Gösterilen Metin:
▬▬▬
Dijital dönüşüm sadece ticaretin şekillenmesinde değil, aynı zamanda ekonomik büyüme, istihdam yaratma ve teknolojik gelişmelerin hız kazanmasında da önemli bir rol oynamaktadır. E-ticaret aracı hizmet sağlayıcılarının yüksek teknoloji yatırımlarının desteklenmesi sektörün rekabet gücünü artıracak ve ekonomiye katkı sağlayacaktır. Elektronik ticaretin hızlı büyümesi aynı zamanda sürdürülebilir kalkınma hedeflerine ulaşılabilmesi için de kritik bir araç hâline gelmiştir. Ülkemizin teknoloji geliştirme ve inovasyon hedeflerine ulaşmasında e-ticaretin oynayacağı rol büyüktür. Özellikle dijital ekonominin hızla geliştiği bir dönemde e-ticaretin ve dijital platformların ticaretin merkezine yerleşmesi Türkiye'nin küresel arenada rekabet edilebilir bir güç olmasını sağlamak adına büyük fırsatlar da sunmaktadır. Bu süreçte dijital altyapının güçlendirilmesi, tüketicilerin haklarının korunması ve ticaretin şeffaflığının sağlanması, ekonomik kalkınmanın sürdürülebilirliği için hayati bir önem taşımaktadır. Ayrıca dijitalleşme süreciyle birlikte ortaya çıkan yeni nesil finansman araçları ve dijital ödeme sistemlerinin güvenli bir şekilde yönetilmesi piyasanın istikrarını sağlayacak ve tüketici güvenliğini artıracaktır. Türkiye'nin bu alandaki potansiyeli doğru politikalarla yönlendirilip güçlendirildiğinde ülkemiz hem bölgesel hem de küresel ticaretin önemli aktörlerinden biri hâline gelebilecektir.
▬▬▬
Alıştırma Yönergeleri:
#1 Yukarıdaki e-ticaret metnine göre şu soruları yanıtlayınız:
(a) Sektörün rekabet gücünü artıracak olan nedir?
(b) Piyasanın istikrarını sağlayacak ve tüketici güvenliğini artıracak olan nedir?
(c) Ekonomik kalkınmanın sürdürülebilirliği için hayati önem taşıyan üç husus nelerdir?
#2 Aşağıdaki ifadelerin yukarıdaki e-ticaret metniyle uyuşup uyuşmadığını belirtiniz. Her birini evet ya da hayır ile yanıtlayıp metinden belirleyici sözleri aynen aktarınız:
(a) Dijital dönüşüm yalnızca ticaretin şekillenmesinde rol oynar.
(b) Elektronik ticaretin hızlı büyümesi, sürdürülebilir kalkınma hedeflerine ulaşmak için kritik bir araç hâline gelmiştir.
(c) Türkiye şu anda küresel ticaretin önemli aktörlerinden biridir.
#3 Yukarıdaki e-ticaret metnini son cümlesinden sonra devam ettirerek yazınız.

Veri Kesiti:
▬▬▬
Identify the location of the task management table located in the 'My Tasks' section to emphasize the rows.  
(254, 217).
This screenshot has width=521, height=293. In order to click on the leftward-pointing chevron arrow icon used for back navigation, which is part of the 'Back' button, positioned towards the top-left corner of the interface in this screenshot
▬▬▬
Görev Yanıtları:
#1
(a) E-ticaret aracı hizmet sağlayıcılarının yüksek teknoloji yatırımlarının desteklenmesi.
(b) Dijitalleşme süreciyle birlikte ortaya çıkan yeni nesil finansman araçları ve dijital ödeme sistemlerinin güvenli bir şekilde yönetilmesi.
(c) Dijital altyapının güçlendirilmesi, tüketicilerin haklarının korunması ve ticaretin şeffaflığının sağlanması.

#2
(a) Hayır: "Dijital dönüşüm sadece ticaretin şekillenmesinde değil, aynı zamanda ekonomik büyüme, istihdam yaratma ve teknolojik gelişmelerin hız kazanmasında da önemli bir rol oynamaktadır."
(b) Evet: "Elektronik ticaretin hızlı büyümesi aynı zamanda sürdürülebilir kalkınma hedeflerine ulaşılabilmesi için de kritik bir araç hâline gelmiştir."
(c) Hayır: "Türkiye'nin bu alandaki potansiyeli doğru politikalarla yönlendirilip güçlendirildiğinde ülkemiz hem bölgesel hem de küresel ticaretin önemli aktörlerinden biri hâline gelebilecektir."

#3
Doğrudan satış sektörü de e-ticaretin bir parçası olarak hızla büyüyen bir sektördür, dünyada 2022 yılında doğrudan satış hacmi 178 dolar olarak gerçekleşmiştir, Türkiye’de bu sektör 8,5 milyar TL’lik bir hacme ulaşmış olup 1.6 milyon vatandaşımız bu alanda faaliyet göstermektedir. Sevindirici olarak da bu kişilerin yüzde 80’ini kadınlar oluşturmaktadır. Bu alanda yapılan düzenlemeler tüketicilerin daha güvenli bir ticari ortamda faaliyet göstermesini sağlayacak ve doğrudan satış yapan bireylerin haklarını güvence altına alacaktır. Doğrudan satış sisteminin haksız rekabet yaratacak uygulamalardan arındırılması, tüketicinin korunması açısından büyük önem taşımaktadır.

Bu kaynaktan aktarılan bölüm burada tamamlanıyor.